** Begin Listed records **
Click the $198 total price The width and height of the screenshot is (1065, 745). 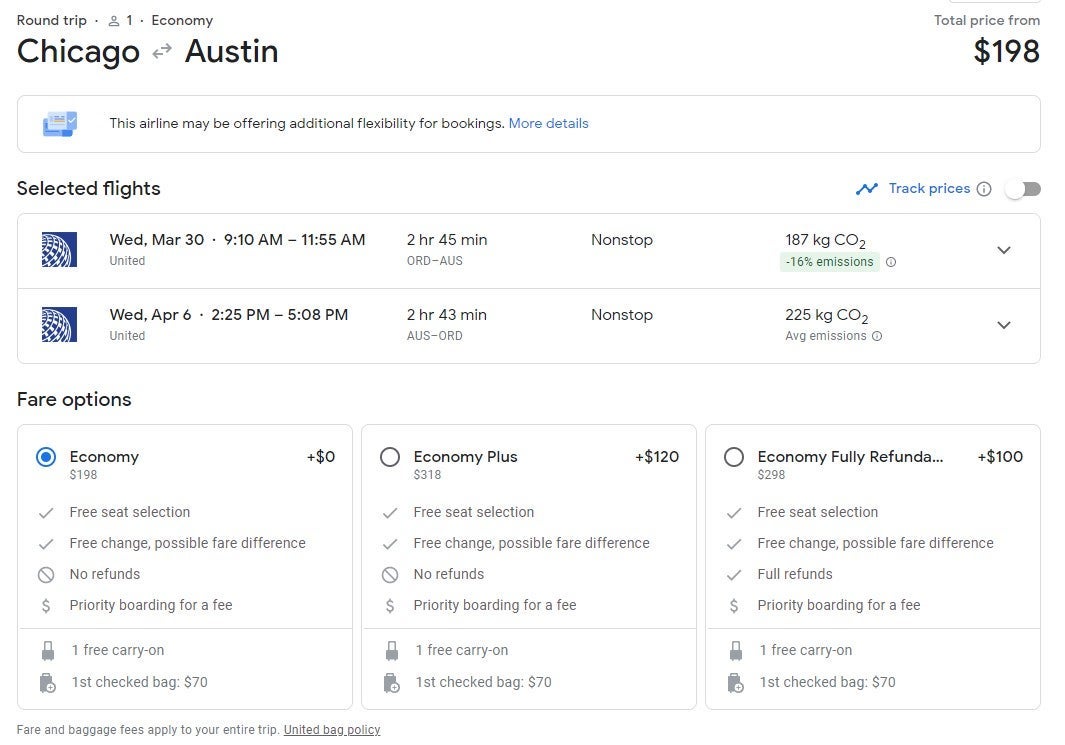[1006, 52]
** End Listed records **
** Begin Listed records **
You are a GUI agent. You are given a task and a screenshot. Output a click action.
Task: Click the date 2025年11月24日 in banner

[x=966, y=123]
** End Listed records **
** Begin Listed records **
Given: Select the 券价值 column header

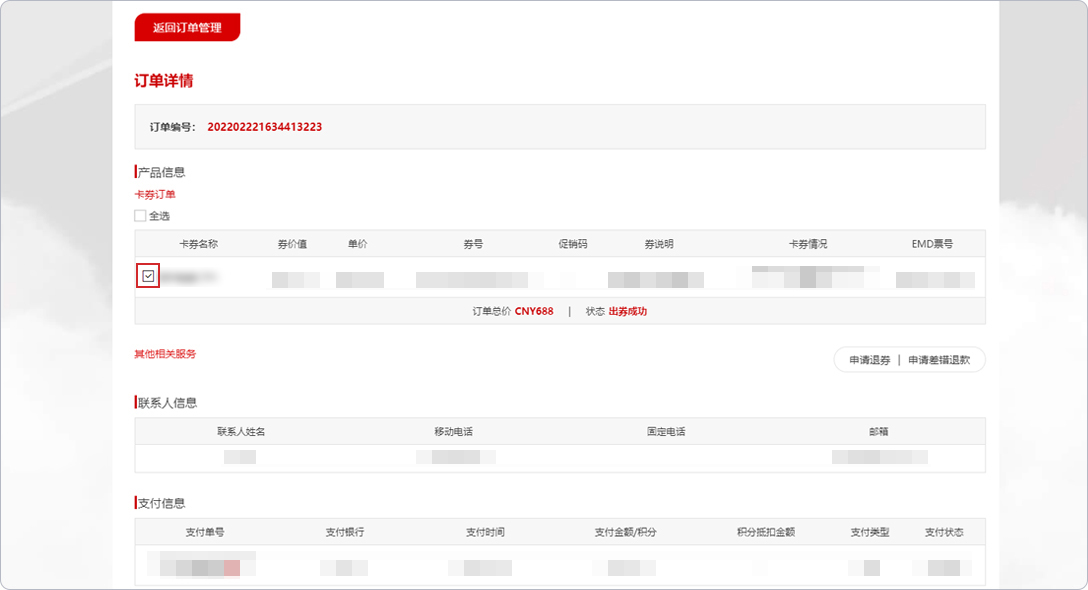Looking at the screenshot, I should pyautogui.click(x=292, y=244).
** End Listed records **
- Written exercise -
Echo the items starting at the line containing "You are a GUI" and ending after the line containing "[x=966, y=123]", both included, and nothing else.

- Reply -
You are a GUI agent. You are given a task and a screenshot. Output a click action.
Task: Click the date 2025年11月24日 in banner

[x=966, y=123]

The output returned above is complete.